Lagavulin Isaly Jazz festival Part 2 - Picasso was once laughed at ye ken?





The beautiful journey past Loch Fyne to the Islay ferry should have been magical, but as previously blogged, I had less than an hour's sleep. Corned-beef sandwiches on a choppy ferry did not make for a happy Jim.

However after six or seven hours we arrived safely to begin our jazz fuelled adventure. But first, the drinks of the first night.

Tesco Finest Marlborough Sauvignon Blanc, 2009 :- an off-dry, big and balshy wine, flumps, tropical fruit, guava, lemon juice and more than a hint of sherbet dib-dab . Better than expected.

Isla Negra Cabernet Sauvignon/Merlot, Chile, 2008 :- this wine normally puts the fear of God in me but again I was pleasantly surprised. Chilli and chocolate on the nose. A thick one-dimensional blackcurrant palate with an unpleasant vinegar edge. Quite a hot and simple finish. Everyone else seemed to quite enjoy it, no complaints but no complements either.

Tesco Finest Chablis, 2008 - Very smoky, almost like a stern Pouilly-Fume, long on the palate with minerals aplenty and white pepper. A distinct lack of fruit which I quite enjoyed. I shall not over-indulge the quality of this Burgundy though, it was just more my style than the previous wines, but in terms of quality I would say the N.Z Sauv had the edge.

We got ready in our finest and sat ready and merry. Mrs Metcalfe came down in a beautiful, skinny jeans, leather ankle boots and silver and grey merino cardigan combo. Sat next to her equally well presented children, she shot a disparaging look towards Tony, her husband. A look that could only have been constructed through years in the central Scotland education system.

Tony, was as ever, un-perturbed by the slight and sponged out the chilli stain from his sweater and was ready to leave. Tony has always had a strange relationship with educational authority, despite his tremendous achievements in academia, his end of school report read...... " ..As ever, Tony remains and enigma."

Tony's relationship strategy with his current educational authority, Mrs. Metcalfe, is one of listen, raising an eyebrow in supposed agreement, and then to do exactly as he pleases. An enigma as always. He also makes an incredible gin and tonic, sod the roses, a perfect G and T is the best flirtation a woman can ask for.


Mrs Metcalfe has a vampiric thirst for sitting on the front row, an itch that reveals itself 90 minutes before a concert is to start. Within the countdown hour and a half, Mrs. Metcalfe exhibits an exterior calm and may even construct a nonchalant angle to her sitting position. However to all that know her, we can see beneath the flat calm, we can see it in the eyes. The flick of a kettle or a shower being turned on sends Mrs Metcalfe in to a state of silent panic. Her children play with this, much to their amusement. A cruel game.

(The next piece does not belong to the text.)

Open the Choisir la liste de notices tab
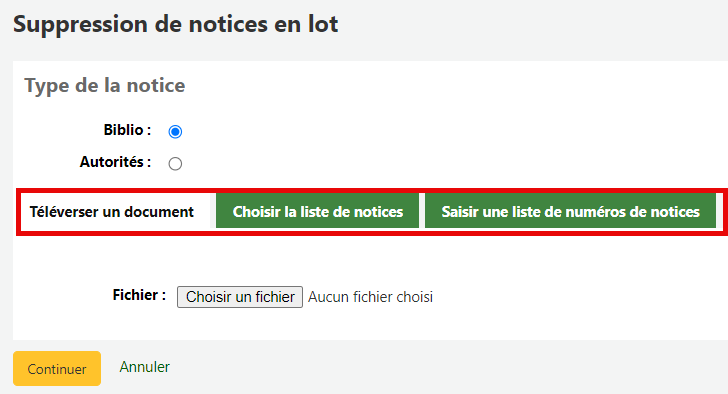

Panic over, we ended our day by seeing a Jazz quartet at the Ionad Chaluim Chille Ìle on the bay around from Bowmore. We sat in the modern hall, the under 30's separated from the senior family members by two rows.

I am unsure if you have ever been in the company of jazz fans? Scottish folk modern jazz fans? Forget the idea of blue grass bars, chewing on tobacco with an African-American edge of cool. Not even cigar smoke, cognac swirling, or handsome men in sharp Italian suits.

We had landed ourselves in the realm of the rambler. Even Janet Street-Porter would have been a looker in this gaff. Imagine the crowd, a sea of matching red berghaus anoraks, one size fits all. Wife looking like an angry midget in a red burka and husband looking like a gangly grey-haired teenager who has outgrown last years' coat. A grey and red sea, high tone scents of murray mints and Lagavulin 16yo mixing in the air. The crowd was obviously well-read (they had the glasses for it) and an annoying intellectual air about them that crossed between busybody and a bed-by-eight mentality. In short, they would be incredible neighbours but no fun at the pub.

With one space left in the bright pine hall next to pale scot 1, a non-berghaus chap sat himself down. The only character of the room. The bumbling whisky-soaked Scot delighted in showing us his saxophone tie and re-telling stories that his family had obviously banned him from telling at Christmas. We listened as politely as we could muster.

Surrounding us were 60 or so amateur painting of the delights of Islay. One picture in particular (see above) had amused myself and lawyer friend next to me. The presumed highland cows (I had thought they were guinea pigs) were painfully standing in a circus triangle formation in such a way that one cow looked like it was levitating.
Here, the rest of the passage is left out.